Georgia Tech Director Says LGBTQ-Inclusion Critical for Business Recruitment Aby Parsons ~ Georgia Tech

Georgia Tech is one of the top five public universities in the nation. And Georgia Tech alumni, particularly in the STEM field, are incredibly highly sought after when they graduate and enter the workforce.

Aby Parsons, Director of the LGBTQIA Resource Center at Georgia Tech, describes her graduating students as hungry, competitive, and eager to go where the good jobs are. But she says that, increasingly, they’re looking at company culture and LGBTQ-inclusion when making career decisions.

“Our students are becoming more and more concerned about what kind of workplace they’re going to enter when they graduate,” Aby says. “And I think our students are saying if I’m going to stick around with a company, it has to be inclusive, it has to have supportive policies, but more than that it has to have a visible culture or a welcoming culture.”

Aby tells the story of one lesbian student who had been out on campus. But when she accepted a job after graduating, she was placed at a branch in rural South Carolina that didn’t have that welcoming culture. She decided to go back in the closet and hide her sexual orientation to get the work experience—and planned from the outset that after two years, she’d leave.

“Some students like this one said, you know, I can do it for two years and get my foot in the door and get some work experience but then I’m going to need to move somewhere that I can really be out,” says Aby.

“Our students are becoming more and more concerned about what kind of workplace they’re going to enter when they graduate.
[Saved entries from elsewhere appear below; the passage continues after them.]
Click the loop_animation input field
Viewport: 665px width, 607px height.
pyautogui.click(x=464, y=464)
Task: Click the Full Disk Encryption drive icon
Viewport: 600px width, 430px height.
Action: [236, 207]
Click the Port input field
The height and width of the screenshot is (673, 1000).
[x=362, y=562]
And I think our students are saying if I’m going to stick around with a company, it has to be inclusive, it has to have supportive policies, but more than that it has to have a visible culture or a welcoming culture.” —Aby Parsons, Director of the LGBTQIA Resource Center at Georgia Tech

The fact is: More students are out about their sexual orientation and gender identity now than ever before. When Aby talks to LGBTQ Georgia Tech alumni from the 1980s and 1990s, most of them say that they simply were not out on campus. Now, many students come to Georgia Tech already out about being LGBTQ. The incoming transgender population has quadrupled in the past three years alone, according to Aby. She says many LGBTQ students have romantic relationships during college. Some of them engage in LGBTQ activism on campus.

In other words, students spend four, five, six years living out about being gay, or transgender, or queer. And very few are willing to go back in the closet afterward just to get a job—especially when they’re some of the most highly sought after graduates in the country.

The companies that lack a culture that accepts and policies that support LGBTQ staff members will have a hard time competing to recruit top talent and an even harder time retaining that top talent as Georgia Tech graduates increasingly seek careers with companies that are inclusive.

That’s why many businesses are prioritizing LGBTQ-inclusion—including many of the top 20 companies to which Georgia Tech serves as a feeder school, such as Accenture, AT&T, Deloitte, Google, Home Depot, IBM, Microsoft, and PWC (all of which are members of Georgia Prospers, the business coalition for a prosperous Georgia where business is open to everyone). Of Fortune 500 companies nationwide, 82% have LGBTQ non-discrimination policies on the books.

These businesses know that LGBTQ-inclusion isn’t just right—it’s good for the bottom line. But in a state like Georgia, leading companies can do everything right to make the workplace welcoming to all employees (regardless of their sexual orientation or gender identity), and still the fact remains: The state lacks LGBTQ-inclusive non-discrimination laws.

That means that hardworking LGBTQ Georgians—even if they’re protected at work—when they leave the job they’re increasingly vulnerable to discrimination in public places, and even in their own homes.

If Georgia lawmakers want our state to remain a competitive and attractive place to live, work, settle down, and find a home then they’re going to need to follow the lead of America’s top employers and advance legislation to ensure that LGBTQ people are protected in all walks of life.